El cambio repentino de conversación a Mala hizo que Marissa lo mirara sospechosamente. Su rostro estaba justo sobre el de ella y estaba pasando lentamente sus dedos por su suave cabello negro.
—¿Quién es Mala? ¿La esposa de John?
—No —sonrió—. Su hija de dieciséis años.
¿Hija? ¡Pero menor de edad!
Ella se lo recordó a sí misma y suspiró aliviada, pero una punzada de inquietud la golpeó cuando él dijo —La mayor tenía dieciocho. Su nombre era Taliya.
—¡Ay! ¡Talia tenía dieciocho!
Ella miró de nuevo a su rostro para regañarlo cuando se dio cuenta de que había inclinado la cabeza para rozar sus labios en su mejilla. Marissa sintió que su respiración se cortaba en el pecho.
—¡N…No!
Él no pareció importarle su rechazo —OK. Entendido. Ahora ve a dormir. Debes estar cansada después de todo el… caos…

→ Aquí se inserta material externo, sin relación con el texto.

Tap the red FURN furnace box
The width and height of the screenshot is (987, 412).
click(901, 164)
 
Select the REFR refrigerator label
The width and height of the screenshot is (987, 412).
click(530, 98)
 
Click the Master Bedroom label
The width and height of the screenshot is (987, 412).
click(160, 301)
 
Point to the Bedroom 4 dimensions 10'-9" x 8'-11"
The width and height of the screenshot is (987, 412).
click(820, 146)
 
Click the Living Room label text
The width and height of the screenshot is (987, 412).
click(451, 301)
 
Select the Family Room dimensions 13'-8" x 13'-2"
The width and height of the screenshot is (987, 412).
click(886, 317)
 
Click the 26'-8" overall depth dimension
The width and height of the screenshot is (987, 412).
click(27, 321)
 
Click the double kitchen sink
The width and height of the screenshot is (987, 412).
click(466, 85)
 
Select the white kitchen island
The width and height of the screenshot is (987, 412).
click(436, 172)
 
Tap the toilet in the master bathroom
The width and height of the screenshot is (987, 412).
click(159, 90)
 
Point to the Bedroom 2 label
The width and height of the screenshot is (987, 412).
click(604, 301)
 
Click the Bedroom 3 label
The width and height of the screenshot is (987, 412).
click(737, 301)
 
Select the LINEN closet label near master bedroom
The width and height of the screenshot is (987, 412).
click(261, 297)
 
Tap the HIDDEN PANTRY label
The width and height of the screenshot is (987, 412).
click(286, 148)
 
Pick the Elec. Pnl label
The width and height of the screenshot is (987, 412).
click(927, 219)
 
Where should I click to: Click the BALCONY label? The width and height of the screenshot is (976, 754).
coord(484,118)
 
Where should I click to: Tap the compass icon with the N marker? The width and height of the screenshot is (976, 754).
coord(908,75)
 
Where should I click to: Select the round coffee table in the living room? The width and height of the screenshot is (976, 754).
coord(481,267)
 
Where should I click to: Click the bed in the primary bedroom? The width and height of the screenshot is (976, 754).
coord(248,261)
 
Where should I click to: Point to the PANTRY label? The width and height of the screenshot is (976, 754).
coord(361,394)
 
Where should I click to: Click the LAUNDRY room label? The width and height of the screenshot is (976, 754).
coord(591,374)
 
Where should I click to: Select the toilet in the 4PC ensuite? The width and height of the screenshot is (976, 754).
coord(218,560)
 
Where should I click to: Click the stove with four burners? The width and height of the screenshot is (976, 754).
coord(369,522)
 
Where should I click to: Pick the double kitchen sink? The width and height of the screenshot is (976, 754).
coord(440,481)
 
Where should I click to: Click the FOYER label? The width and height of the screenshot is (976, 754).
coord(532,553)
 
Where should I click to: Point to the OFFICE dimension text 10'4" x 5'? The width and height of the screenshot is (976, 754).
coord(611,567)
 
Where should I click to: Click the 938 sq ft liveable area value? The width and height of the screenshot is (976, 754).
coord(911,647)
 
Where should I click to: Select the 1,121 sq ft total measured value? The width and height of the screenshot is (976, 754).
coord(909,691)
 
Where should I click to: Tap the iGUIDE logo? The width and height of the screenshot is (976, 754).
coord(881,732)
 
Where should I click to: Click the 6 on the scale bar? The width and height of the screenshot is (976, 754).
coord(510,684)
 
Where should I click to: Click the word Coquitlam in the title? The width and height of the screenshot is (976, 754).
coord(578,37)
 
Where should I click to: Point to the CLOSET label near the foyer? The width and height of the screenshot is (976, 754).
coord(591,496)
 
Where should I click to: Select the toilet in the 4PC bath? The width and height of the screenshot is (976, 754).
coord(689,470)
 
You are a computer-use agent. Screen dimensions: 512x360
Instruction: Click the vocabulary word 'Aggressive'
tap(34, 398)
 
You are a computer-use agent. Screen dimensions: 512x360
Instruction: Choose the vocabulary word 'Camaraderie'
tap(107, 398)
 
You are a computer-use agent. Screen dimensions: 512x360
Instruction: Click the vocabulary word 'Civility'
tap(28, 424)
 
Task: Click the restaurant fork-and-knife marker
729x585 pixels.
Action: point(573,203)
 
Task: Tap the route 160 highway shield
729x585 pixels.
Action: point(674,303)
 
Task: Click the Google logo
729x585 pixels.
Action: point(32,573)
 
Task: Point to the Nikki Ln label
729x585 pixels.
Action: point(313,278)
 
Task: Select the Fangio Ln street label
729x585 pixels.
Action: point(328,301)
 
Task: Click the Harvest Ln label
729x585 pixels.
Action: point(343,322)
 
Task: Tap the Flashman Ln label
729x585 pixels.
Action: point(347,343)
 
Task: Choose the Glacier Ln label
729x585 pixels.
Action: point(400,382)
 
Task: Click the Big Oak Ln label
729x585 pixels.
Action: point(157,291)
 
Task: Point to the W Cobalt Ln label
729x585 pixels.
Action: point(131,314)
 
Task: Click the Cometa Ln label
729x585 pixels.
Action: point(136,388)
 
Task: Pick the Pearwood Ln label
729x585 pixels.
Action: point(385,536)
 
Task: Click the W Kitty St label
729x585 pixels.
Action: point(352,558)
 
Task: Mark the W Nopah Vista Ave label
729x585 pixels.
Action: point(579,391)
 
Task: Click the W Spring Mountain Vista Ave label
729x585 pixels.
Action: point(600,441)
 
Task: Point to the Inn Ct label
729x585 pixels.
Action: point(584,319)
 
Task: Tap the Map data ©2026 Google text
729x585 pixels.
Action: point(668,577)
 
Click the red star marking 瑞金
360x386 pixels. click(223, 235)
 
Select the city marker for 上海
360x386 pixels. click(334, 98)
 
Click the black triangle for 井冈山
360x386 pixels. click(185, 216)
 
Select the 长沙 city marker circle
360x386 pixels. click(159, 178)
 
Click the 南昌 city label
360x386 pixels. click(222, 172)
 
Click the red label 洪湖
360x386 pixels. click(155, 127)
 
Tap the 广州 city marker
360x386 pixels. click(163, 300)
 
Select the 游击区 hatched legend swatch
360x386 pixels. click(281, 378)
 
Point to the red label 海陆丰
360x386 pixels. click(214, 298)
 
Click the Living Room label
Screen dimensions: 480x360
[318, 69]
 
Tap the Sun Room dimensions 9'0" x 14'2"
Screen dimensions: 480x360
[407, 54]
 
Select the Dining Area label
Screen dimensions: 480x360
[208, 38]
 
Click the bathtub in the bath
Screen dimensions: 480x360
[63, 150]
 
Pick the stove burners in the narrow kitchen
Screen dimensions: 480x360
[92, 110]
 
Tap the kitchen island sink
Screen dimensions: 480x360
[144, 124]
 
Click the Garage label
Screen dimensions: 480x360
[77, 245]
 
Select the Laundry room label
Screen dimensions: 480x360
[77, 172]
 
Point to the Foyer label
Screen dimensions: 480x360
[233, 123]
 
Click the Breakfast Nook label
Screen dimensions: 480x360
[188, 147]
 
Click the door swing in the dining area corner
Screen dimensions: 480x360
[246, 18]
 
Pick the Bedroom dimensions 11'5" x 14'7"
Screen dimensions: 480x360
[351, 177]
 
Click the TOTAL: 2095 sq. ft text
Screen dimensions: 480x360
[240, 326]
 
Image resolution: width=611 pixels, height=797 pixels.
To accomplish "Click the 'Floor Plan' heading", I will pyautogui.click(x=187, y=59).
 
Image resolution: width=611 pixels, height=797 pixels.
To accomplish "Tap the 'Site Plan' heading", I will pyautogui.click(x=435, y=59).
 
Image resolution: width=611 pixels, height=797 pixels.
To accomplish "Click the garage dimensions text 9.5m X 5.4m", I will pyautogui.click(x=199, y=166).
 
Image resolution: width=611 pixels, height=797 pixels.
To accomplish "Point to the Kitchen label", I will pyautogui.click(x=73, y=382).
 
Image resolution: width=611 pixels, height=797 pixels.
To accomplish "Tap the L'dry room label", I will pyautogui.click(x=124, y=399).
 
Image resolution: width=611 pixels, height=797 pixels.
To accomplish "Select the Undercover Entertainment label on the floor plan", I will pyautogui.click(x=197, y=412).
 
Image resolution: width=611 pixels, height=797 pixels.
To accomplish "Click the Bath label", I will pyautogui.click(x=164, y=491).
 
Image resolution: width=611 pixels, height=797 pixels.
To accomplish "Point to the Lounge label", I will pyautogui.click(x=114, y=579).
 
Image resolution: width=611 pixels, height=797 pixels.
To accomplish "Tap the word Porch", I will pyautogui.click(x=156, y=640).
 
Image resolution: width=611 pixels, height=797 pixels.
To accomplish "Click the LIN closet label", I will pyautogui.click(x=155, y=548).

Le dijo suavemente y ella pensó en sus hijos —Podemos traerlos mañana si quieres. Habló de nuevo y Marissa no dejó que la sorpresa se mostrara en su rostro.
—¿Cómo sabía que estaba pensando en sus hijos?
Ella levantó la mano para tocar su rostro pero cambió de opinión.
—Puedes tocarme, sabes? Después de todo, somos…
—Sí, lo sé —rodó los ojos y los cerró. Quería dormir. Si esto era un sueño, quería disfrutarlo tanto como fuera posible.
—Incluso si piensas que es un sueño, ¡puedes dejarme besarte! —Marissa abrió los ojos sorprendida —Esto definitivamente era un sueño. ¿verdad?
—¿Cómo podría él…
Con un profundo suspiro, miró hacia arriba y dio un lento asentimiento con la cabeza. Un visto bueno para el beso.
Su rostro se tornó intenso en pocos segundos, y se inclinó, acercando sus labios a los de ella.
—No importa lo que fuera en la vida pasada pero… en el último año, nunca sentí ganas de besar a nadie más que a ti.
Murmuró y antes de que Marissa pudiera decir algo, sus labios tocaron los de ella de manera ligera y provocativa. Se atrevió un poco más y recorrió la punta de su lengua por sus labios.
Marissa tuvo que sostener su cuello para mantener intacta su cordura. Quería detenerlo. Se suponía que era un beso, no algo tan íntimo.
Después de una exhaustiva exploración, abrió la boca y comenzó a succionar sus labios sonoramente. Le costó toda su voluntad mantenerse de no gemir.
Esto se estaba poniendo intenso. Casi fuera de control.
Quería protestar cuando él cortó el beso. Ella misma estaba confundida por estos sentimientos encontrados.
—¡Guau! —susurró y apoyó su frente contra la de ella —Creo que sí recuerdo este sabor a fresa.